● WHAT THIS TASK INVOLVES:
Please return every line of the records below that contains the word "agent".

(Collected data)
****************************************

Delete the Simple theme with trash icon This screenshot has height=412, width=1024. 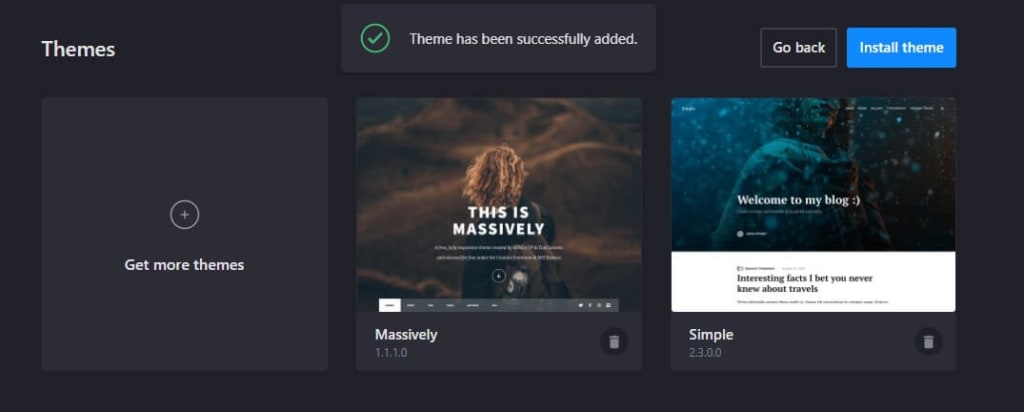pos(929,341)
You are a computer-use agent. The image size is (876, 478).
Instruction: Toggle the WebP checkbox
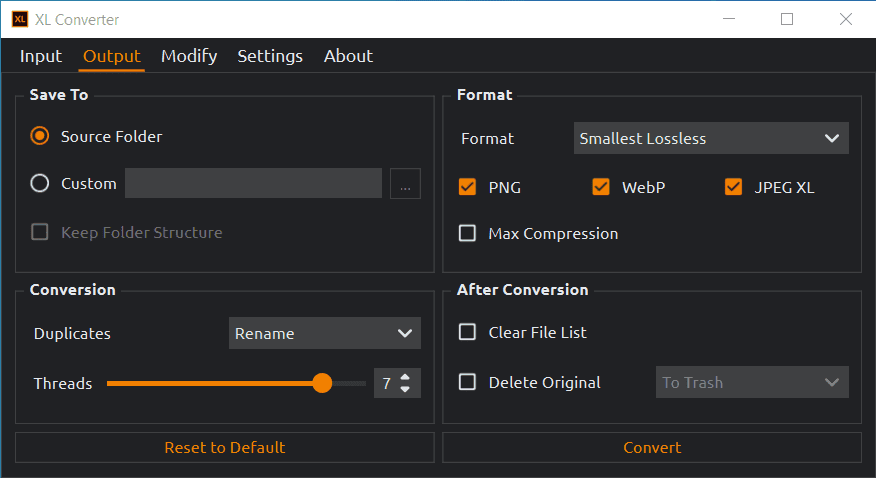[x=601, y=187]
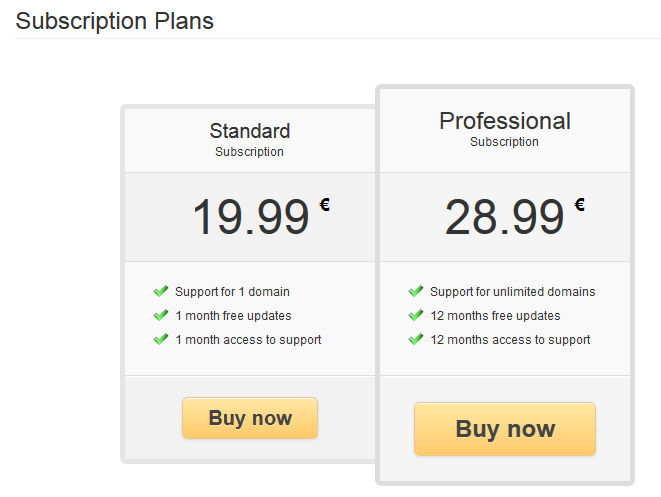Click Buy now under Professional plan
Viewport: 661px width, 497px height.
(505, 429)
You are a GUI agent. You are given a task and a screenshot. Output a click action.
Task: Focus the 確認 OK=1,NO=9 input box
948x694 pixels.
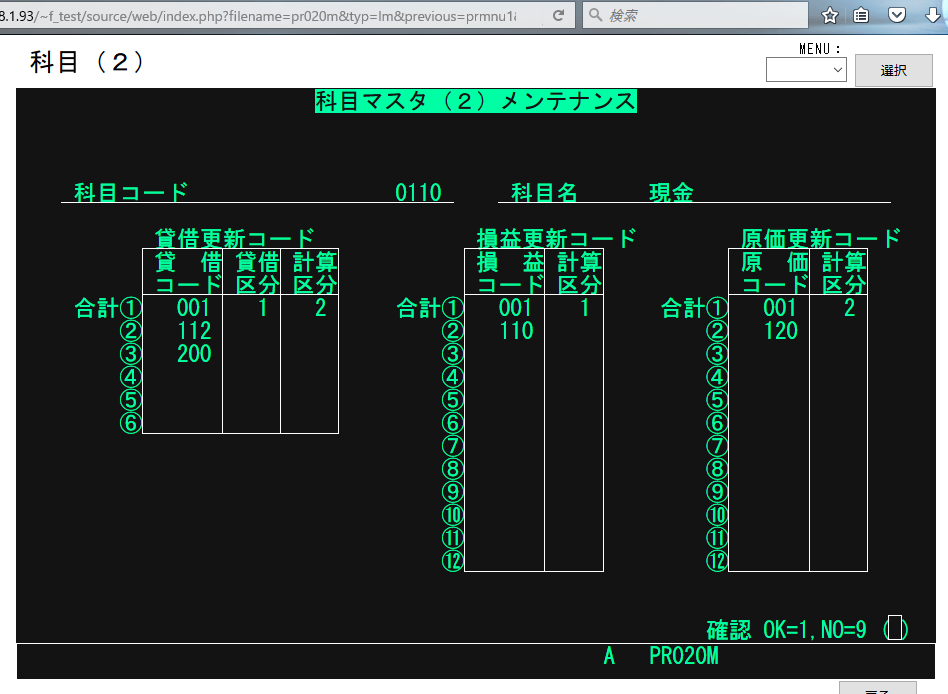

****************************************

● REPLY:
You are a computer-use agent. The image size is (876, 478).
You are a GUI agent. You are given a task and a screenshot. Output a click action.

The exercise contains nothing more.